Attracting employees to Dubai shouldn’t be hard. There’s no personal taxation, the cost of living is lower and there’s near-permanent sunshine. There’s a great buzz and some exciting nightlife. Alcohol is available in hotels, clubs and restaurants and people can generally go about their business as they please. “As soon as my staff have finished their probation we send them out there for a few days and they love it,” says Mark Stott of Select Property.

“It’s a seven-nights-a-week town and the standard of living is great.” House prices are far below London’s, so Dubai could be a place for some young people to get on to the property market. But prices are rising rapidly in the housing sector, as in all others. Stott says a one-bedroom flat in a prime location such as the marina would now sell for about £160,000 whereas three years ago it was closer to £100,000.

The labour market is also becoming more mature.

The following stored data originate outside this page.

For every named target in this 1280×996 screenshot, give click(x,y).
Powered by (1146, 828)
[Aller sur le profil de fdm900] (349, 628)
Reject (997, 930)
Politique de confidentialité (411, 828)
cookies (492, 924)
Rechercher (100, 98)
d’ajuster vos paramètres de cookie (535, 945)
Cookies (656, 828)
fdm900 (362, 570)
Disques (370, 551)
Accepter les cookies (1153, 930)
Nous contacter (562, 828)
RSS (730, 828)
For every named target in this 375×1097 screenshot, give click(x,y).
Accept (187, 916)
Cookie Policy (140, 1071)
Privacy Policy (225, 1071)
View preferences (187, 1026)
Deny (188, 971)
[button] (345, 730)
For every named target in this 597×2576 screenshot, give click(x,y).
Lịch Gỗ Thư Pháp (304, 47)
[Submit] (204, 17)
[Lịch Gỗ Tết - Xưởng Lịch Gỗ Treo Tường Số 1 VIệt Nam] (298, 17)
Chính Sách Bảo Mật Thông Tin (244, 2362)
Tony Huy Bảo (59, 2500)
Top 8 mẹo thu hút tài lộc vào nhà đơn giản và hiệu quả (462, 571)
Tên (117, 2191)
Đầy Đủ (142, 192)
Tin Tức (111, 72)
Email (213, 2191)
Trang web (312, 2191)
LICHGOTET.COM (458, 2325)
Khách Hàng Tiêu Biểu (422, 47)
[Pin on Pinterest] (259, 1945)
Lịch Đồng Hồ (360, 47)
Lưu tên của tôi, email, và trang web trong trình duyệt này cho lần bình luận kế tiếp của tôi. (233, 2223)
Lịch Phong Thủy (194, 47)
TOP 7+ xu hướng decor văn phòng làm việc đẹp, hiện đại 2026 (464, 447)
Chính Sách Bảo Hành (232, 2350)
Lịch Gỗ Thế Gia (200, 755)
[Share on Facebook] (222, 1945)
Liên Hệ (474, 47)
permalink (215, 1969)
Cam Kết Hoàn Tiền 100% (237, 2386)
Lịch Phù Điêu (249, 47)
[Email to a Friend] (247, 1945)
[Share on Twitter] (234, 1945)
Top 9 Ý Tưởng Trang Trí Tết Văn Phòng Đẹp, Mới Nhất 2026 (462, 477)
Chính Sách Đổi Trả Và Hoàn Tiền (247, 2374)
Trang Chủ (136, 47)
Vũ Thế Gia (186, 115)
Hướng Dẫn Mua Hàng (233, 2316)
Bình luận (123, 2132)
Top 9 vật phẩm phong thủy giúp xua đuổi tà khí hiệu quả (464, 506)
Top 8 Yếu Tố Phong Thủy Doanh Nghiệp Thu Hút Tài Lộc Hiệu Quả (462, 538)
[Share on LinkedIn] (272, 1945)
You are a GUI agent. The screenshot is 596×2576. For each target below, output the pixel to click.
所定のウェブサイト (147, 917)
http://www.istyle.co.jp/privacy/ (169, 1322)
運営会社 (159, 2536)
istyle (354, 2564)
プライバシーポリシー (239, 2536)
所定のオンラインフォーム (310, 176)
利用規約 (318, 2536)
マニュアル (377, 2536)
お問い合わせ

The growing number of jobs has led to the creation of recruitment firms and there is now a considerable amount of exchange taking place. Employees used to remain with one company, but this is not now always the case.

It is important to remember that this is an Islamic country and is run by its royal family, not by a democratic government. So while “guests” are afforded privileges, there are clear red lines. Homosexuality, for instance, is illegal, as is cohabiting for unmarried couples.

Darran McGlinchey, of law firm Norton Rose, says that such laws are seldom used, although any public promotion of homosexuality would not be tolerated. “While Dubai is economically liberal and liberal by Arabic standards, it is still a Muslim country,” he says.

This means that any drug use, even cannabis possession, would mean a minimum four-year-sentence, and there’s zero tolerance on drinking and driving. Crime is very low, although you don’t see much police presence. However, secret police are in operation who, according to some Dubai veterans, “know what’s going on”.

Business culture

English is widely spoken in the Middle East and in Dubai it is the language of business. In many respects, business is conducted in the same way as in most western countries; more than 80% of the population is from overseas, so differences are tolerated. But you should be aware that patience is required, especially when the government is involved.

Strong business relationships, sometimes referred to as the Wasta system, are absolutely key to success (see case study). You must protect your reputation at all costs, as bad news travels far and fast. Mixing business with pleasure is a well-observed practice and meetings can go on long into the night. Remember, one deal tends to lead to many others – so don’t try to rush your counterpart.

Check that meetings are still on immediately prior to schedule; if a meeting doesn’t take place it might be you who is considered rude for not checking. Being respectful of your hosts is important and forgetting a religious period such as Ramadan would be a dreadful faux pas. Nationals will not be eating or drinking during daylight hours.

Getting started

Good information and contacts are essential to success in Dubai and will make setting up easier and faster. UK Trade Invest offers a trading hub to act as a “one stop shop” for all British business concerns. The British Business Group (www.britbiz-uae.com) holds networking and social events for ex-pats and offers help and advice to entrepreneurs looking to get started. Of course, the best way to start making contacts is to start trading – you don’t actually have to be in the region to do business.